Tuesday, January 04, 2005
Cup 15: Changes
when: 2 pm, Jan 4, 2005
what: Starbuck's French Roast
with: Sheridan Kelley, Owen Smith
I got a sad reaffirmation of something I'd been suspecting today. A decade ago I idolized my friend Andrew J. Hathaway. Andrew was the first professional photographer I'd met. My first understanding of the differences between a pro and an amatuer photographer came one day when Andrew and I were at an outdoor bar in Camden, Maine with a group of others. Andrew was taking pictures of us. I was the only one who noticed, and only then because I was really paying attention. The camera was an extension of his body. The camera was out, the picture taken, the camera put away in such a fluid, natural motion before anyone even realized that he'd taken their picture. Maybe a good photographer knows how to make their subject comfortable, but with a great photographer the subject never thinks to be uncomfortable in the first place. It was a talent I tried unsuccessfully to master. Now I fear it is a moot point.

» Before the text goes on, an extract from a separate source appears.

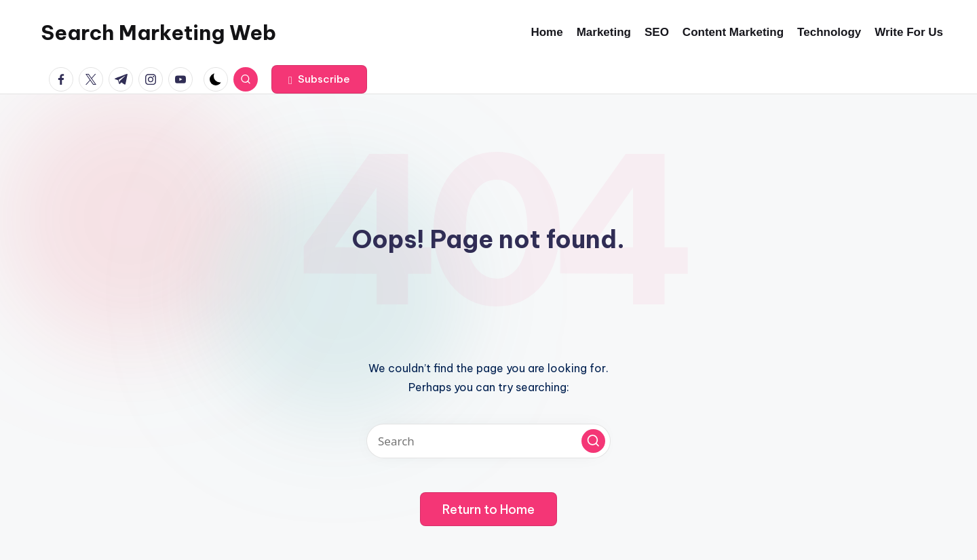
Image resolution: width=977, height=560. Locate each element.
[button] (319, 79)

Today I met Owen and Sheridan for lunch. I had the camera out and was snapping pictures of them (and my coffee) and they didn't react at all. I hadn't informed them of the project I'm doing, either. I think this is a sign of the times. We are under such constant surveilance now whenever we leave the house that I think that people just take it for granted now when their picture is taken. It used to be a big deal. Not long ago people would get very uncomforatable if the camera was out, and candid shots were all but impossible. Now people just don't care.
Anyhow, cup 15 was at the Memorial Union, meeting with Sheridan Kelley, who also teaches for the New Media dept., and Owen Smith, our boss, to discuss classes next semester and in the future. Next semester I'm teaching just one class, Intro to Digital Art, which will be a welcome break since I'm so buried in other projects. Today I got the welcome news that we got the go-ahead for developing the completely on-line version of the class. I'm very excited about this since such educational opportunities are very limited in this state, and being able to take the class online will open it up to a whole lot of people who couldn't take it otherwise.
The Memorial Union was once the hub for student activity on campus, until the University administration stepped in. Now there is a Starbucks at the heart of the University. Is this a trend at all Universities, or is UMO substandard? The Union used to have study lounges, meeting rooms, and two spaces where students could actually put on live entertainment, and all the food was done by campus dining services. All these things have been done away with. It was a big deal when they were redoing the Union. They formed a committee of faculty and students to decide how best to revamp the Student Union. They came up with a great plan that the administration took and said, thanks, but we've already hired someone else to do a plan. It was some guy out of Texas who designs airport food courts who'd never set foot on campus, and never bothered to ask what students wanted or needed. Now there is no place to study, no place for shows, no place to gather comfortably in groups larger than four. And it is Taco Bell, Starbucks, crap like that, all with the harsh unpleasant atmosphere of an airport food court.
And yes, the Starbucks coffee tasted exactly like every other cup of Starbucks coffee. If I closed my eyes, I could have been at any airport, any mall food court in the USA. Today, though, I learned a better word for that vaguely like the bottom of an ashtray yet not quite unpleasant taste of Starbucks coffee: carbony.